Problem: Examine each line in the records below for the word "computer". Report how many lines contain it, and nothing else.

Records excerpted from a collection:
- Opening Delimiter -

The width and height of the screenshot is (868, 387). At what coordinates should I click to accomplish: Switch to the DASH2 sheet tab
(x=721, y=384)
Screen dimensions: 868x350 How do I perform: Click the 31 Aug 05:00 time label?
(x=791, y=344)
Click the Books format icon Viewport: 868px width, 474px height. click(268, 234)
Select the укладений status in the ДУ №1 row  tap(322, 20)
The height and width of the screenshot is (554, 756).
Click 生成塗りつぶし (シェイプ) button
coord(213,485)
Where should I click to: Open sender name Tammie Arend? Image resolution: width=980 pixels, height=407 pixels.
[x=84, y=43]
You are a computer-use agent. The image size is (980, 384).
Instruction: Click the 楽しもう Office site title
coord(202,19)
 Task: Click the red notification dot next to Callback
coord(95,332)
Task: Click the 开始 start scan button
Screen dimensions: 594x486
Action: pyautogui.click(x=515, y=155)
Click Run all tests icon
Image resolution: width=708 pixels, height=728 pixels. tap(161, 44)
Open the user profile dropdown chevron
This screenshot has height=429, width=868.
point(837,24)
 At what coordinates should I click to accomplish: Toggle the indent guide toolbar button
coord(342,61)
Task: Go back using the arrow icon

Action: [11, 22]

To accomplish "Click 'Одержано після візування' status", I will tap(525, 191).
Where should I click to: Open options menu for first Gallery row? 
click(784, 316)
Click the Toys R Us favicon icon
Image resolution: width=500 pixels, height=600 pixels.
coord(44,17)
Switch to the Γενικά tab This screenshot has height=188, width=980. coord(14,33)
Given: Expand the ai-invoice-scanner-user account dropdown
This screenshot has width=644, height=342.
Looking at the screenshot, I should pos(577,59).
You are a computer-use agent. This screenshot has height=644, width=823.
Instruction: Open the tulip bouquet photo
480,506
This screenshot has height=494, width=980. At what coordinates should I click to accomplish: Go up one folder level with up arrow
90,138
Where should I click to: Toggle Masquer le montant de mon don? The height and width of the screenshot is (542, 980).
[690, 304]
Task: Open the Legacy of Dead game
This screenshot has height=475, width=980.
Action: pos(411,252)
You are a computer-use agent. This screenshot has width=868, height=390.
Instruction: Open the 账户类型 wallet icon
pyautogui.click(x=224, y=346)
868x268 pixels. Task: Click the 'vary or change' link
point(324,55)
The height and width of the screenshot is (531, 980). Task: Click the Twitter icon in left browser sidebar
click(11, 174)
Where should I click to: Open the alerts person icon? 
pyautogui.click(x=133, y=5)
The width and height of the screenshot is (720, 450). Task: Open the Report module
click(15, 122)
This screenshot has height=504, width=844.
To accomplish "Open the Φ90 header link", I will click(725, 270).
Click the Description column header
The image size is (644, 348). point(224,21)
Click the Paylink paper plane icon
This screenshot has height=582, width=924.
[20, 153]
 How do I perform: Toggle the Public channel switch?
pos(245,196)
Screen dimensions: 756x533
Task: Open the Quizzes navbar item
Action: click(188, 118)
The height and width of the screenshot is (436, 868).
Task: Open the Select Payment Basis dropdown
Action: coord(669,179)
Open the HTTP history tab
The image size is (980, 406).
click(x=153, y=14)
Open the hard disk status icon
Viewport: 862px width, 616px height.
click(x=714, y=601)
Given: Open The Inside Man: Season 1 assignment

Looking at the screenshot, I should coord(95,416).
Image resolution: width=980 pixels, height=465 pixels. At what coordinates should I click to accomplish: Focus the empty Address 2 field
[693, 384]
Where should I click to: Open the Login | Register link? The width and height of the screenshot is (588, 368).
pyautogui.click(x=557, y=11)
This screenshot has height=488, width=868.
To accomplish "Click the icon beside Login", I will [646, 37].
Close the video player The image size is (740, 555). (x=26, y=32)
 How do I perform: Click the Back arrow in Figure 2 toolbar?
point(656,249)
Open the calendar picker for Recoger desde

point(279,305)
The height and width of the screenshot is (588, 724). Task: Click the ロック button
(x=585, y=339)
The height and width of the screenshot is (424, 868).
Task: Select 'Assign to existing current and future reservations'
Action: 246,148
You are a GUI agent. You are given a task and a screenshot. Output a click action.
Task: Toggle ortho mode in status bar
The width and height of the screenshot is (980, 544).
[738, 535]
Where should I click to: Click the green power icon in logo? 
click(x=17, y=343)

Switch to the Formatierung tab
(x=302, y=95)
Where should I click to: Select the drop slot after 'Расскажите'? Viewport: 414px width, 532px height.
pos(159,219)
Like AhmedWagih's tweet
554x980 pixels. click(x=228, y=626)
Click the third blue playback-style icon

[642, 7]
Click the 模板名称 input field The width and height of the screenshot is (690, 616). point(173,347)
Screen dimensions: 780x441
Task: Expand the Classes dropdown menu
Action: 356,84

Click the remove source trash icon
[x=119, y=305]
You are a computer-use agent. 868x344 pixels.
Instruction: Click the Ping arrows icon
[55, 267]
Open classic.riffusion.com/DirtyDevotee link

- Closing Delimiter -

Written reply: 4